# Provided information
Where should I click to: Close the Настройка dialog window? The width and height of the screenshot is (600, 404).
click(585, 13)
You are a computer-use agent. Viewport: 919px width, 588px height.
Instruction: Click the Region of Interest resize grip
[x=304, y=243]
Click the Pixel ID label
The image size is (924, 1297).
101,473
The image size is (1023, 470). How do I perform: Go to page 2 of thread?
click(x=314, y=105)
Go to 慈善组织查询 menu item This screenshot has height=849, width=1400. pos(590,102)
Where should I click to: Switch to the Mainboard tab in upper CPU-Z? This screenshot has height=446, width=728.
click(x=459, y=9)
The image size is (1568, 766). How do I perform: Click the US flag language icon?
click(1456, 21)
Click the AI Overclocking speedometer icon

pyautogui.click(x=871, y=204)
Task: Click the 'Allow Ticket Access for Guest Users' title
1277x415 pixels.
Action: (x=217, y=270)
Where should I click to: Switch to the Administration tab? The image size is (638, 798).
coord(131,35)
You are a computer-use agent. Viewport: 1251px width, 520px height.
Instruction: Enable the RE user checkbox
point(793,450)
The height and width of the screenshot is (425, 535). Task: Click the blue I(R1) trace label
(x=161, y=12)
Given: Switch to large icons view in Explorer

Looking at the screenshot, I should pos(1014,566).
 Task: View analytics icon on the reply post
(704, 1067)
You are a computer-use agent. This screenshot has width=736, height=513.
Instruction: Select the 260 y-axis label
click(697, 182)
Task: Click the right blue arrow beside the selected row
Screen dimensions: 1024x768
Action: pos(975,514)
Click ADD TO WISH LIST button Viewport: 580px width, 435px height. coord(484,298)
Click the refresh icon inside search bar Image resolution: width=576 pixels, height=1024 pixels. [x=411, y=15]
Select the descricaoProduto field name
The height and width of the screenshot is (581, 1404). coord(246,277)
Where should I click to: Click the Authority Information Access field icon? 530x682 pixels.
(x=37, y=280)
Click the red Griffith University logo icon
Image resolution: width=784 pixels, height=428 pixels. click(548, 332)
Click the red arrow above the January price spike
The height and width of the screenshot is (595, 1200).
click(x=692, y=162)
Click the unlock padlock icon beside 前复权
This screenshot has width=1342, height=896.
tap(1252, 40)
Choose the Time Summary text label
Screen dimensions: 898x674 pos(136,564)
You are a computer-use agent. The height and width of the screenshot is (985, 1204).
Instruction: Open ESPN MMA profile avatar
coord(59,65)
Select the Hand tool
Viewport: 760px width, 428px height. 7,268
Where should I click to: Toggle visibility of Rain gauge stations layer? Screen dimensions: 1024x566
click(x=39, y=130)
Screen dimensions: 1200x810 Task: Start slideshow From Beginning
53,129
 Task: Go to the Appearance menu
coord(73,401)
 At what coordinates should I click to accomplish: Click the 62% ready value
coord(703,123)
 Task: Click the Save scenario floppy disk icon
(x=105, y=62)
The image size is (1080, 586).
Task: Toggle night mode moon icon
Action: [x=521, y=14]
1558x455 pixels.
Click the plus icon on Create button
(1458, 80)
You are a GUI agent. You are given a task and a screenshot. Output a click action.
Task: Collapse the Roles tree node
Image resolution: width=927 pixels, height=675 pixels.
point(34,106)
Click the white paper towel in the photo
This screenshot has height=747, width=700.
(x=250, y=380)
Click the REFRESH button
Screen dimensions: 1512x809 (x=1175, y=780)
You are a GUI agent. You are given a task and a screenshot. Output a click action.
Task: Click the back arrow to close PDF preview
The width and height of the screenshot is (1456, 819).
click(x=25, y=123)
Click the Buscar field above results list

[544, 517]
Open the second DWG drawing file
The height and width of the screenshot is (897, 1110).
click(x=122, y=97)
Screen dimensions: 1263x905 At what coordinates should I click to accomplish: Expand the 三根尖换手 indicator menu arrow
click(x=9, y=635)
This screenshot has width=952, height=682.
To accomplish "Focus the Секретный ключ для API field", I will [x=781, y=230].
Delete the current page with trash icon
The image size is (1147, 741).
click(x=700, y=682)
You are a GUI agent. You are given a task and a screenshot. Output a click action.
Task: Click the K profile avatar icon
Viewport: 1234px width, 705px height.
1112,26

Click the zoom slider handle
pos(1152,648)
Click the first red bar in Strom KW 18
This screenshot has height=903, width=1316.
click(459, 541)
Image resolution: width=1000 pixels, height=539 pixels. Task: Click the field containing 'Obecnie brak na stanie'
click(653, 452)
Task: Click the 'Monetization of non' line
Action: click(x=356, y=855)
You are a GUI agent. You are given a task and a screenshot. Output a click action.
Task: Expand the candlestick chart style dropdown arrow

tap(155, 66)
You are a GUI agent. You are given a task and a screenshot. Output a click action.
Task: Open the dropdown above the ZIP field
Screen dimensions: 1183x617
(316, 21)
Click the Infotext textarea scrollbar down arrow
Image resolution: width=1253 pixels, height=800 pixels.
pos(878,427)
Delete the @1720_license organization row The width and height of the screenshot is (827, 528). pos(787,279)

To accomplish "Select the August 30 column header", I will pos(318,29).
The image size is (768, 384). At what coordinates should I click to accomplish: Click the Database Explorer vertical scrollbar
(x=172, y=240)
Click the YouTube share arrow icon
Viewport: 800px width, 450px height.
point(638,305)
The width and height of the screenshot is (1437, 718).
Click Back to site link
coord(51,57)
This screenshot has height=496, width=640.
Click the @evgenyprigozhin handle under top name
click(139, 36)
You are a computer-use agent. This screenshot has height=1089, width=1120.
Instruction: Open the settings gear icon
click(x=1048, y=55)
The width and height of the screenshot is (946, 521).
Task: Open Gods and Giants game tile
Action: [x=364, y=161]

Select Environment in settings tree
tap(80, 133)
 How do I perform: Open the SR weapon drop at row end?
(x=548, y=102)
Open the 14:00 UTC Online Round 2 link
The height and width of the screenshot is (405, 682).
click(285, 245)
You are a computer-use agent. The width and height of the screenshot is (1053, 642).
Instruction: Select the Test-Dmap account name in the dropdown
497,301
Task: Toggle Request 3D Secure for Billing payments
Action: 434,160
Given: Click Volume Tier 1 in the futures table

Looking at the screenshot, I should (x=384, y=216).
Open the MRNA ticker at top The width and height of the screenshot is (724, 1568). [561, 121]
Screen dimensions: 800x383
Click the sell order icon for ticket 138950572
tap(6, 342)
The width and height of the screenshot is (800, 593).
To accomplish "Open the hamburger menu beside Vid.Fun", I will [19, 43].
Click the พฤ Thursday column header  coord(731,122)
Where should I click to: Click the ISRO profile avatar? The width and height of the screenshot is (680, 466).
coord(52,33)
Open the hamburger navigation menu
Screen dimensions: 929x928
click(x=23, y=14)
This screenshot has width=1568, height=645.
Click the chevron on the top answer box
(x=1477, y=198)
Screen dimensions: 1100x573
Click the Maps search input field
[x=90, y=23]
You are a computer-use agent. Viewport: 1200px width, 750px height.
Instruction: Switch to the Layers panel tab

# Aim of the task
Word for word, repeat the records above.

# Exercise response
Where should I click to: Close the Настройка dialog window? The width and height of the screenshot is (600, 404).
click(585, 13)
You are a computer-use agent. Viewport: 919px width, 588px height.
Instruction: Click the Region of Interest resize grip
[x=304, y=243]
Click the Pixel ID label
The image size is (924, 1297).
101,473
The image size is (1023, 470). How do I perform: Go to page 2 of thread?
click(x=314, y=105)
Go to 慈善组织查询 menu item This screenshot has height=849, width=1400. pos(590,102)
Where should I click to: Switch to the Mainboard tab in upper CPU-Z? This screenshot has height=446, width=728.
click(x=459, y=9)
The image size is (1568, 766). How do I perform: Click the US flag language icon?
click(1456, 21)
Click the AI Overclocking speedometer icon

pyautogui.click(x=871, y=204)
Task: Click the 'Allow Ticket Access for Guest Users' title
1277x415 pixels.
Action: (x=217, y=270)
Where should I click to: Switch to the Administration tab? The image size is (638, 798).
coord(131,35)
You are a computer-use agent. Viewport: 1251px width, 520px height.
Instruction: Enable the RE user checkbox
point(793,450)
The height and width of the screenshot is (425, 535). Task: Click the blue I(R1) trace label
(x=161, y=12)
Given: Switch to large icons view in Explorer

Looking at the screenshot, I should pos(1014,566).
 Task: View analytics icon on the reply post
(704, 1067)
You are a computer-use agent. This screenshot has width=736, height=513.
Instruction: Select the 260 y-axis label
click(697, 182)
Task: Click the right blue arrow beside the selected row
Screen dimensions: 1024x768
Action: pos(975,514)
Click ADD TO WISH LIST button Viewport: 580px width, 435px height. coord(484,298)
Click the refresh icon inside search bar Image resolution: width=576 pixels, height=1024 pixels. [x=411, y=15]
Select the descricaoProduto field name
The height and width of the screenshot is (581, 1404). coord(246,277)
Where should I click to: Click the Authority Information Access field icon? 530x682 pixels.
(x=37, y=280)
Click the red Griffith University logo icon
Image resolution: width=784 pixels, height=428 pixels. click(548, 332)
Click the red arrow above the January price spike
The height and width of the screenshot is (595, 1200).
click(x=692, y=162)
Click the unlock padlock icon beside 前复权
This screenshot has width=1342, height=896.
tap(1252, 40)
Choose the Time Summary text label
Screen dimensions: 898x674 pos(136,564)
You are a computer-use agent. The height and width of the screenshot is (985, 1204).
Instruction: Open ESPN MMA profile avatar
coord(59,65)
Select the Hand tool
Viewport: 760px width, 428px height. 7,268
Where should I click to: Toggle visibility of Rain gauge stations layer? Screen dimensions: 1024x566
click(x=39, y=130)
Screen dimensions: 1200x810 Task: Start slideshow From Beginning
53,129
 Task: Go to the Appearance menu
coord(73,401)
 At what coordinates should I click to accomplish: Click the 62% ready value
coord(703,123)
 Task: Click the Save scenario floppy disk icon
(x=105, y=62)
The image size is (1080, 586).
Task: Toggle night mode moon icon
Action: [x=521, y=14]
1558x455 pixels.
Click the plus icon on Create button
(1458, 80)
You are a GUI agent. You are given a task and a screenshot. Output a click action.
Task: Collapse the Roles tree node
Image resolution: width=927 pixels, height=675 pixels.
point(34,106)
Click the white paper towel in the photo
This screenshot has height=747, width=700.
(x=250, y=380)
Click the REFRESH button
Screen dimensions: 1512x809 (x=1175, y=780)
You are a GUI agent. You are given a task and a screenshot. Output a click action.
Task: Click the back arrow to close PDF preview
The width and height of the screenshot is (1456, 819).
click(x=25, y=123)
Click the Buscar field above results list

[544, 517]
Open the second DWG drawing file
The height and width of the screenshot is (897, 1110).
click(x=122, y=97)
Screen dimensions: 1263x905 At what coordinates should I click to accomplish: Expand the 三根尖换手 indicator menu arrow
click(x=9, y=635)
This screenshot has width=952, height=682.
To accomplish "Focus the Секретный ключ для API field", I will [x=781, y=230].
Delete the current page with trash icon
The image size is (1147, 741).
click(x=700, y=682)
You are a GUI agent. You are given a task and a screenshot. Output a click action.
Task: Click the K profile avatar icon
Viewport: 1234px width, 705px height.
1112,26

Click the zoom slider handle
pos(1152,648)
Click the first red bar in Strom KW 18
This screenshot has height=903, width=1316.
click(459, 541)
Image resolution: width=1000 pixels, height=539 pixels. Task: Click the field containing 'Obecnie brak na stanie'
click(653, 452)
Task: Click the 'Monetization of non' line
Action: click(x=356, y=855)
You are a GUI agent. You are given a task and a screenshot. Output a click action.
Task: Expand the candlestick chart style dropdown arrow

tap(155, 66)
You are a GUI agent. You are given a task and a screenshot. Output a click action.
Task: Open the dropdown above the ZIP field
Screen dimensions: 1183x617
(316, 21)
Click the Infotext textarea scrollbar down arrow
Image resolution: width=1253 pixels, height=800 pixels.
pos(878,427)
Delete the @1720_license organization row The width and height of the screenshot is (827, 528). pos(787,279)

To accomplish "Select the August 30 column header", I will pos(318,29).
The image size is (768, 384). At what coordinates should I click to accomplish: Click the Database Explorer vertical scrollbar
(x=172, y=240)
Click the YouTube share arrow icon
Viewport: 800px width, 450px height.
point(638,305)
The width and height of the screenshot is (1437, 718).
Click Back to site link
coord(51,57)
This screenshot has height=496, width=640.
Click the @evgenyprigozhin handle under top name
click(139, 36)
You are a computer-use agent. This screenshot has height=1089, width=1120.
Instruction: Open the settings gear icon
click(x=1048, y=55)
The width and height of the screenshot is (946, 521).
Task: Open Gods and Giants game tile
Action: [x=364, y=161]

Select Environment in settings tree
tap(80, 133)
 How do I perform: Open the SR weapon drop at row end?
(x=548, y=102)
Open the 14:00 UTC Online Round 2 link
The height and width of the screenshot is (405, 682).
click(285, 245)
You are a computer-use agent. The width and height of the screenshot is (1053, 642).
Instruction: Select the Test-Dmap account name in the dropdown
497,301
Task: Toggle Request 3D Secure for Billing payments
Action: 434,160
Given: Click Volume Tier 1 in the futures table

Looking at the screenshot, I should (x=384, y=216).
Open the MRNA ticker at top The width and height of the screenshot is (724, 1568). [561, 121]
Screen dimensions: 800x383
Click the sell order icon for ticket 138950572
tap(6, 342)
The width and height of the screenshot is (800, 593).
To accomplish "Open the hamburger menu beside Vid.Fun", I will [19, 43].
Click the พฤ Thursday column header  coord(731,122)
Where should I click to: Click the ISRO profile avatar? The width and height of the screenshot is (680, 466).
coord(52,33)
Open the hamburger navigation menu
Screen dimensions: 929x928
click(x=23, y=14)
This screenshot has width=1568, height=645.
Click the chevron on the top answer box
(x=1477, y=198)
Screen dimensions: 1100x573
Click the Maps search input field
[x=90, y=23]
You are a computer-use agent. Viewport: 1200px width, 750px height.
Instruction: Switch to the Layers panel tab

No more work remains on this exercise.